I realize these events are bound to unfold. My granddaughters, 4 and 9, are happy Daddy’s getting married. Now they’ll have a big sister. I just can’t act like we are all so happy happy.
I feel like he got a free pass because my daughter has made it all so easy for him, even though that has been hard for her. She does it for the girls. She even has to be around the other woman for the girls’ activities as if they are friends, which I know she is not comfortable doing, and watch the other woman with my granddaughters because they have split custody. The idea of her spending time with them while my daughter doesn’t makes me sick.
I hate him for what he did to my daughter and our family. I remember the devastated state she was in. She has grown a lot since then, between yoga and counseling. I feel like I am harboring anger out of loyalty to her, which doesn’t do us any good, I know. I’ve had some counseling but feel very stuck.
Everyone keeps telling me to move on, get over it. None of these people has ever had a daughter go through what I saw her go through. Thoughts?
— Stuck in Time
None of them has, but your daughter herself has gone through what you saw her go through. By your calculation, shouldn’t she be angrier than you are, versus “very well”?
And not only that, but your granddaughters also have come through this with their optimism intact — so important.
So I wonder. What do you want here? Have you said to yourself, openly, “When X happens, I will no longer be angry”?
I feel near-certain how you will define X: that you just want the ex-husband to apologize or admit he had your daughter’s replacement lined up before he left. You want him to pay somehow because you can say, with certainty near to mine, that he (1) hasn’t paid, and (2) should.
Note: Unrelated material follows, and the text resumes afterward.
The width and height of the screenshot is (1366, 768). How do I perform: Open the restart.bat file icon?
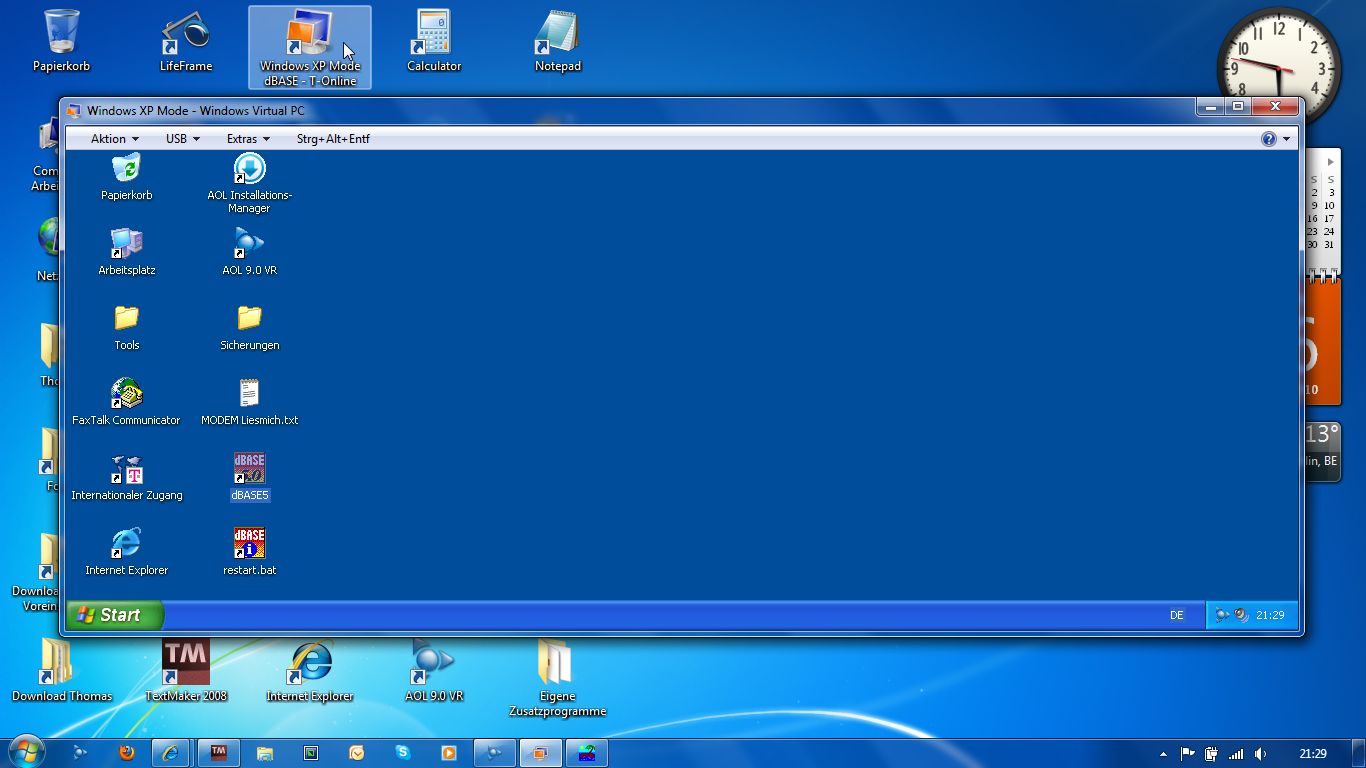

If I’m right about this, then welcome to the dark and angry tar pit that will hold you until archaeologists clean you off and mark you with acid-free tags.
To get out, you have to want out, so I offer these possible motivators:
Sometimes the way to be “happy happy” is to act like it till it sticks. Exhibit A: Your daughter.
If he is in fact as bad as you suggest, then I can argue he didn’t wreck your daughter’s happy marriage so much as he liberated her from a doomed one. If it weren’t this woman, it would have been someone or something else.
You don’t know what goes on in any marriage except your own.